I costi di produzione hanno continuato a risentire degli incrementi dei fattori energetici. Tuttavia è importante segnalare che il costo del nostro principale combustibile fossile (petcoke) durante il terzo trimestre ha incominciato a invertire la tendenza. Nei mercati in cui lo sfruttamento della capacità produttiva sta migliorando, i costi unitari di produzione hanno potuto beneficiare delle maggiori economie di scala.

Il fatturato consolidato è aumentato del 5,5%, passando da 1.999,5 a 2.109,4 milioni, ed il margine operativo lordo è stato di 330,0 milioni (+3,6 milioni ovvero +1,1%); al netto delle voci non ricorrenti ci sarebbe stata una diminuzione del margine operativo lordo di 3,4 milioni (-1,1%). La redditività caratteristica ricorrente è passata così dal 16,3% al 15,6%.

Le variazioni dei tassi di cambio hanno avuto un impatto negativo di 34,4 milioni sul fatturato e 3,8 milioni sul margine operativo lordo, a causa dell’indebolimento del dollaro e delle monete dei Paesi emergenti (eccetto la corona ceca). A perimetro e cambi costanti, l’aumento del fatturato sarebbe stato del 6,0%, mentre il margine operativo lordo sarebbe aumentato del 1,1%.

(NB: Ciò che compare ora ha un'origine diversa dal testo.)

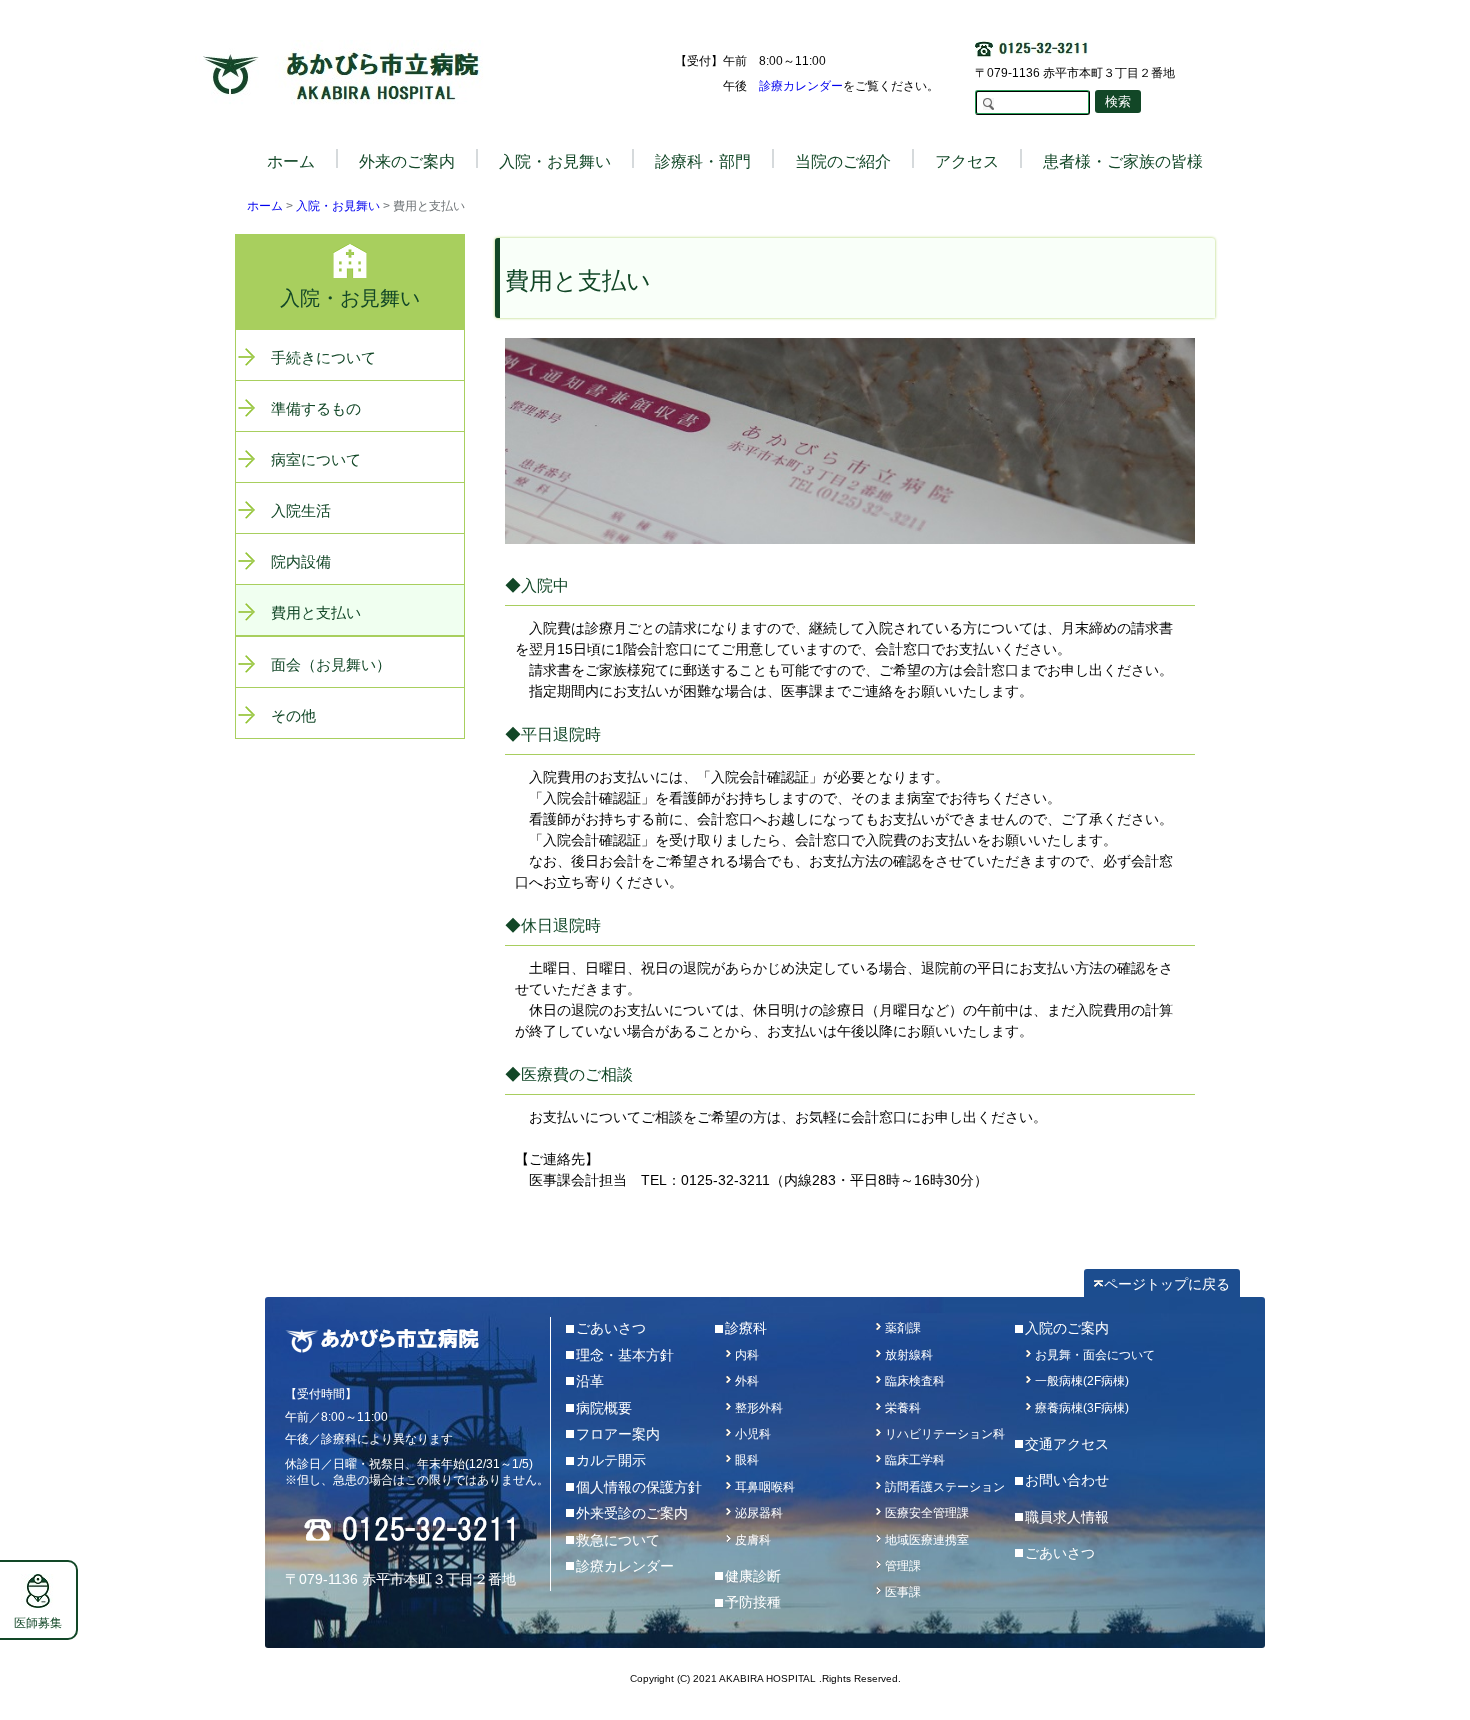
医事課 (903, 1592)
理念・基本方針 (625, 1355)
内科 (747, 1355)
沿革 (590, 1381)
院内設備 (301, 561)
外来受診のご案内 (632, 1513)
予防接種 (753, 1602)
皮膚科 (753, 1540)
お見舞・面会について (1095, 1355)
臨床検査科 (915, 1381)
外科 (747, 1381)
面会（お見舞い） (331, 664)
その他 (293, 715)
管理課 (903, 1566)
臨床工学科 (915, 1460)
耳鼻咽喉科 (765, 1487)
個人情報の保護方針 (639, 1487)
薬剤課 (903, 1328)
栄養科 (903, 1408)
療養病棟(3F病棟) (1082, 1408)
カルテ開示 (611, 1460)
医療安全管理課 (927, 1513)
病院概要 (604, 1408)
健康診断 (753, 1576)
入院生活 (301, 510)
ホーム (291, 161)
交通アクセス (1067, 1444)
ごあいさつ (611, 1328)
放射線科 (909, 1355)
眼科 (747, 1460)
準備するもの (316, 408)
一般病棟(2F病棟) (1082, 1381)
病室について (316, 459)
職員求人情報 (1067, 1517)
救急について (618, 1540)
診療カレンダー (801, 86)
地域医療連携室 (927, 1540)
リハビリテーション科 (945, 1434)
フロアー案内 (618, 1434)
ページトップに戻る (1167, 1284)
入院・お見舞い (338, 206)
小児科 (753, 1434)
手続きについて (323, 357)
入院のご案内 (1067, 1328)
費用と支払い (316, 612)
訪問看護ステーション (945, 1487)
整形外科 (759, 1408)
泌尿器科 (759, 1513)
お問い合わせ (1067, 1480)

Dopo ammortamenti e svalutazioni per 176,6 milioni (171,6 milioni nei primi nove mesi del 2010), il risultato operativo è stato pari a 153,5 milioni (154,8
milioni nel 2010). Gli oneri finanziari netti sono diminuiti da 72,1 a 68,2 milioni; in riduzione il contributo al conto economico delle partecipazioni valutate a patrimonio netto (1,5 milioni rispetto a 4,8 milioni). Il risultato prima delle imposte si è dunque assestato a 87,4 milioni contro 87,7 milioni del settembre 2010 (-0,3%).

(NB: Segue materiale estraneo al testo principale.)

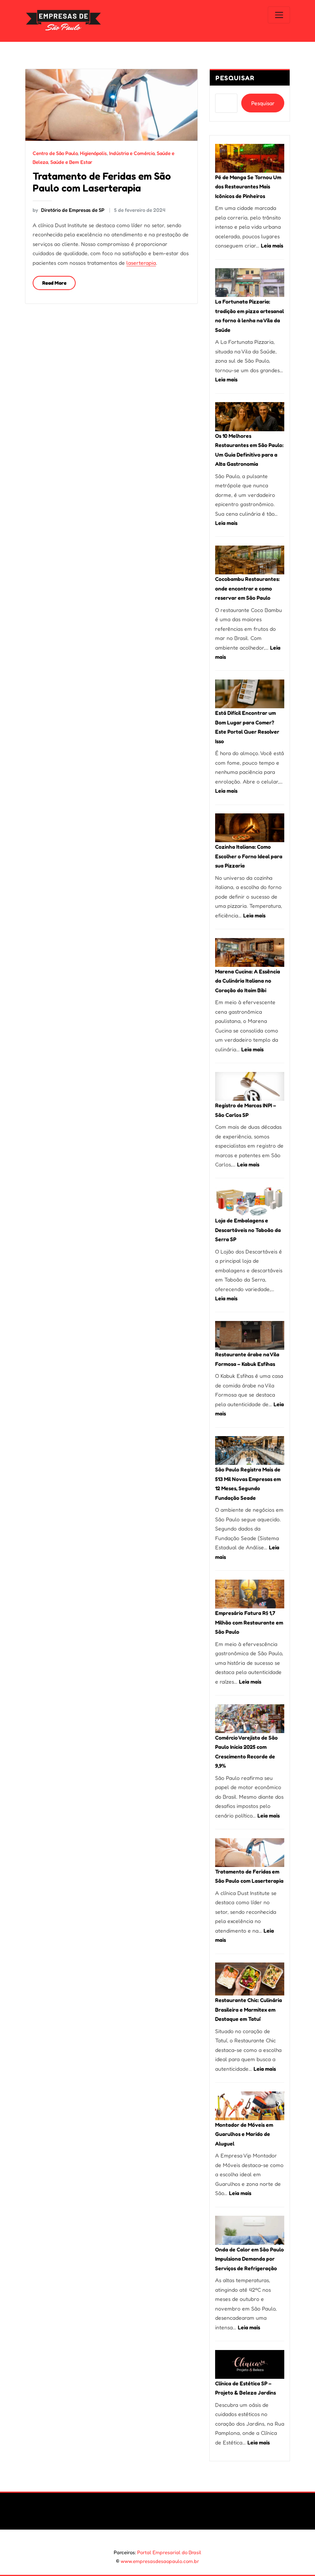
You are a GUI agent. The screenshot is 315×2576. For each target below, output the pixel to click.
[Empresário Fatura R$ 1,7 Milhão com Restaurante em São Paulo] (249, 1594)
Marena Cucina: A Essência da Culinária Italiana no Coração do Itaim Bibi (247, 980)
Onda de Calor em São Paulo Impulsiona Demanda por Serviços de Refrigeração (249, 2258)
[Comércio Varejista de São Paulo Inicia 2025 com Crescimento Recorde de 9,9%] (249, 1718)
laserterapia (141, 262)
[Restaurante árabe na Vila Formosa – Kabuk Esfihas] (249, 1335)
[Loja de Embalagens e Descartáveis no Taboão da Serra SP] (249, 1201)
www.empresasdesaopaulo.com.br (160, 2561)
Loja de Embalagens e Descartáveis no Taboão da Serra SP (248, 1229)
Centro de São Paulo (55, 153)
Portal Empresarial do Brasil (169, 2552)
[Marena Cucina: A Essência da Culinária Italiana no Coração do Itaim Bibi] (249, 952)
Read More (54, 283)
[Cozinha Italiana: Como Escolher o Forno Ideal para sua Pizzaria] (249, 827)
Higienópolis (93, 153)
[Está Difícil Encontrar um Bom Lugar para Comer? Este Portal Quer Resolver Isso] (249, 693)
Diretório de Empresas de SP (68, 210)
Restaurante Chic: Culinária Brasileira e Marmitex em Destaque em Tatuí (248, 2009)
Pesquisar (235, 78)
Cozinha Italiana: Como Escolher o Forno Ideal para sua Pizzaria (248, 856)
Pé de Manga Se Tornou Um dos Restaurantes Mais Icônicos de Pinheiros (248, 186)
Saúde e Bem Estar (71, 162)
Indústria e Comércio (131, 153)
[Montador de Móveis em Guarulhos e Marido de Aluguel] (249, 2105)
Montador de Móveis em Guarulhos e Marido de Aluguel (244, 2134)
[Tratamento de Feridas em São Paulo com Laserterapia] (249, 1852)
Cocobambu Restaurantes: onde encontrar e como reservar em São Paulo (247, 588)
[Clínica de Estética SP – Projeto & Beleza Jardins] (249, 2364)
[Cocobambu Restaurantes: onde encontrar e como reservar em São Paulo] (249, 560)
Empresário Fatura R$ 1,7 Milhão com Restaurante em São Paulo (249, 1622)
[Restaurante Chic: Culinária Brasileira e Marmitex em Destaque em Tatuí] (249, 1979)
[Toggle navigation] (279, 15)
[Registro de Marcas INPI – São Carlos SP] (249, 1086)
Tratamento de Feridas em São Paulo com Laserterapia (102, 182)
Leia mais (272, 245)
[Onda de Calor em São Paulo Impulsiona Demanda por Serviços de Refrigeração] (249, 2230)
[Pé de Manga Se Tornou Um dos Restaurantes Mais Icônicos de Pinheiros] (249, 158)
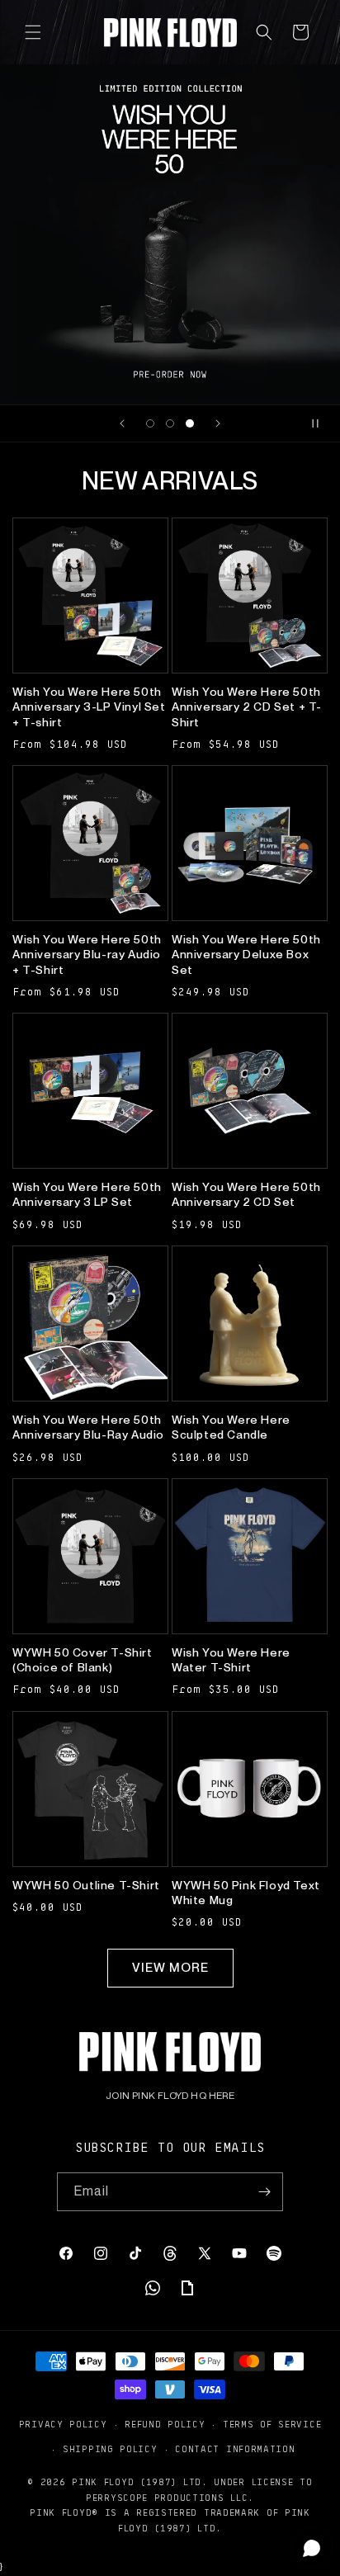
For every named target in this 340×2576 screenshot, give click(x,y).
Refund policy (165, 2423)
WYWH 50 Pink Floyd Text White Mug (246, 1893)
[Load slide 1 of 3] (150, 423)
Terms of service (272, 2423)
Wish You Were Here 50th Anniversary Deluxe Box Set (246, 954)
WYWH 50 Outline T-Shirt (86, 1885)
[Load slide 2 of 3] (170, 423)
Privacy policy (63, 2423)
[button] (33, 32)
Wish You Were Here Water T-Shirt (231, 1660)
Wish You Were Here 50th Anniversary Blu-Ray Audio (88, 1427)
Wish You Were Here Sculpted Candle (231, 1427)
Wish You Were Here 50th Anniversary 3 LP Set (87, 1194)
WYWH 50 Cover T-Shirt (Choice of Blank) (82, 1660)
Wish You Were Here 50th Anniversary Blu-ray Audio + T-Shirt (87, 954)
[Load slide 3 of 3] (190, 423)
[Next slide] (218, 423)
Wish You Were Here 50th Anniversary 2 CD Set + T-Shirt (247, 706)
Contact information (235, 2448)
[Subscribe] (264, 2191)
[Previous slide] (122, 423)
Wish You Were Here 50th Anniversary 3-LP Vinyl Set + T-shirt (89, 706)
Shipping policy (110, 2448)
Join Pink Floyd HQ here (170, 2095)
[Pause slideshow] (322, 423)
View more (170, 1967)
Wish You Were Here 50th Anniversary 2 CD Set (246, 1194)
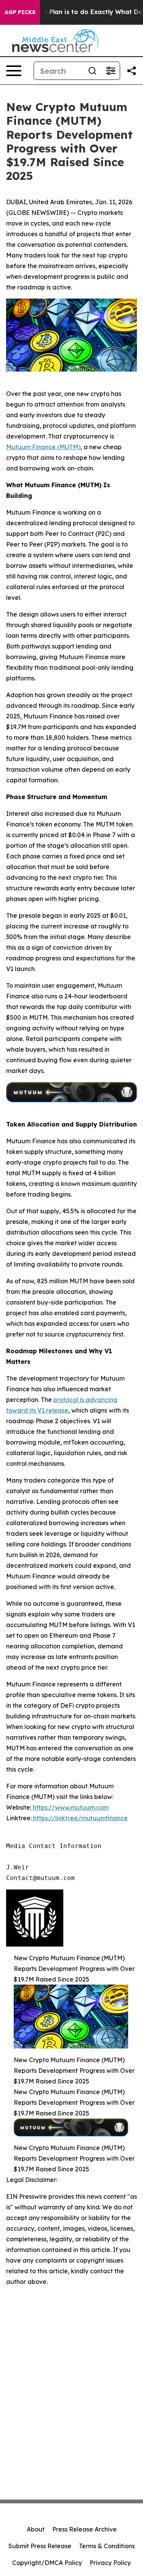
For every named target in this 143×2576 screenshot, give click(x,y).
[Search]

Il conto economico di Buzzi Unicem si è chiuso con un utile del periodo in calo del 24,5% a 60,6 milioni di euro (erano 80,2 milioni nel 2010, compreso un beneficio non ricorrente di 22,4 milioni dovuto al rilascio di fondi per imposte), di cui 38,6 milioni attribuibili agli azionisti della società (59,6 milioni nel 2010).
Il flusso di cassa del periodo ha raggiunto i 237,1 milioni (251,8 milioni il corrispondente valore nel 2010). L’indebitamento finanziario netto al 30 settembre 2011 ammonta a 1.195,7 milioni, in riduzione di 71,2 milioni rispetto al dicembre 2010.

Nei primi nove mesi del 2011 Buzzi Unicem ha effettuato investimenti in immobilizzazioni tecniche per complessivi 115,8 milioni, di cui 37,7 milioni per progetti di espansione. Il patrimonio netto a fine settembre 2011, inclusa la quota spettante agli azionisti terzi, ammonta a 2.766,0 milioni, contro i 2.803,7 milioni del 31 dicembre 2010; ne deriva un rapporto indebitamento finanziario/patrimonio netto pari a 0,43 (era 0,45 a fine 2010).